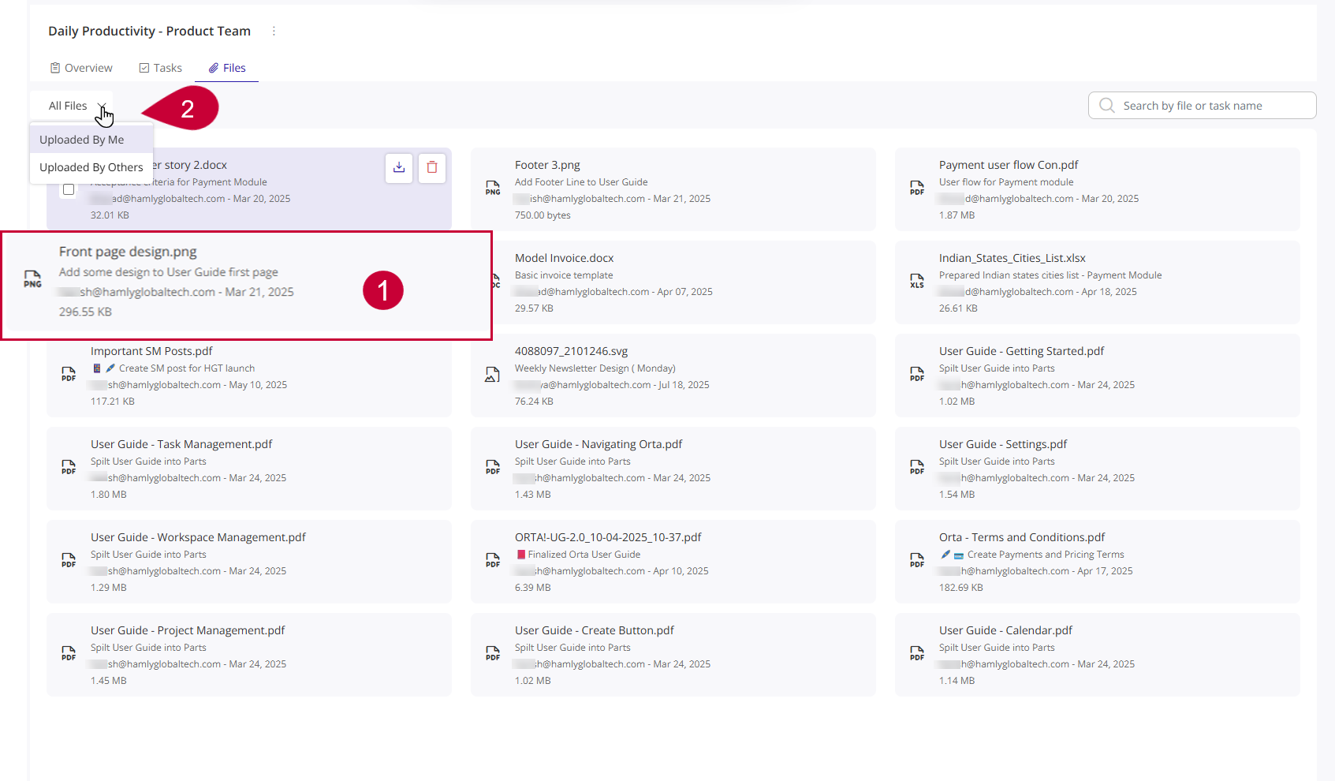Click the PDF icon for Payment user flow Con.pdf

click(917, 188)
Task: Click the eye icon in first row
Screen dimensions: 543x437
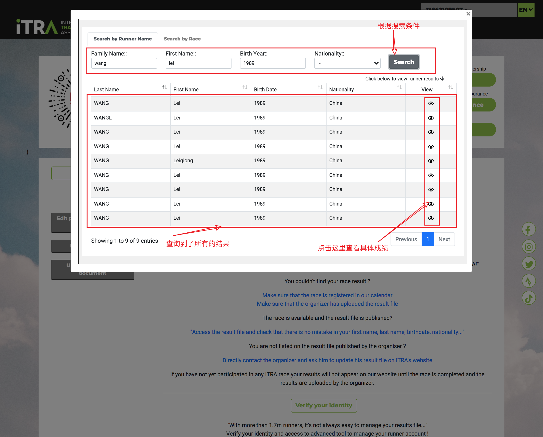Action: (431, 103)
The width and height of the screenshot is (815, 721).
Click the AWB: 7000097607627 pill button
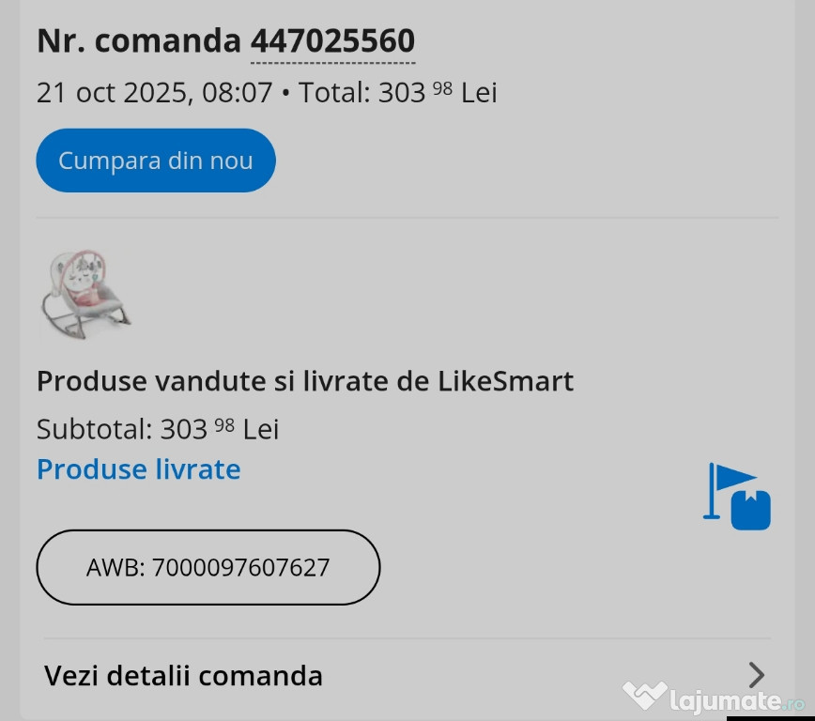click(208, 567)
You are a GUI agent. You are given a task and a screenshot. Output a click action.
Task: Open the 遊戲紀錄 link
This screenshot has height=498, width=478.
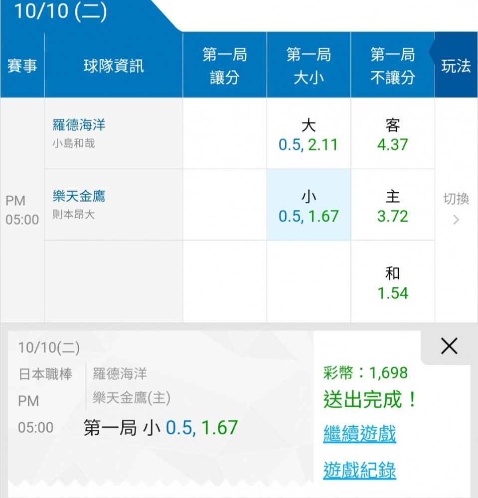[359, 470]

Aufgabenstellung: Gib sämtliche obigen Datensätze Zeile für Zeile unverändert zurück und lass dabei die Bilder weg.

Antwort:
Click the PDF icon for Payment user flow Con.pdf

click(917, 188)
Task: Click the eye icon in first row
Screen dimensions: 543x437
Action: (431, 103)
The width and height of the screenshot is (815, 721).
Click the AWB: 7000097607627 pill button
click(208, 567)
You are a GUI agent. You are given a task and a screenshot. Output a click action.
Task: Open the 遊戲紀錄 link
This screenshot has height=498, width=478.
[359, 470]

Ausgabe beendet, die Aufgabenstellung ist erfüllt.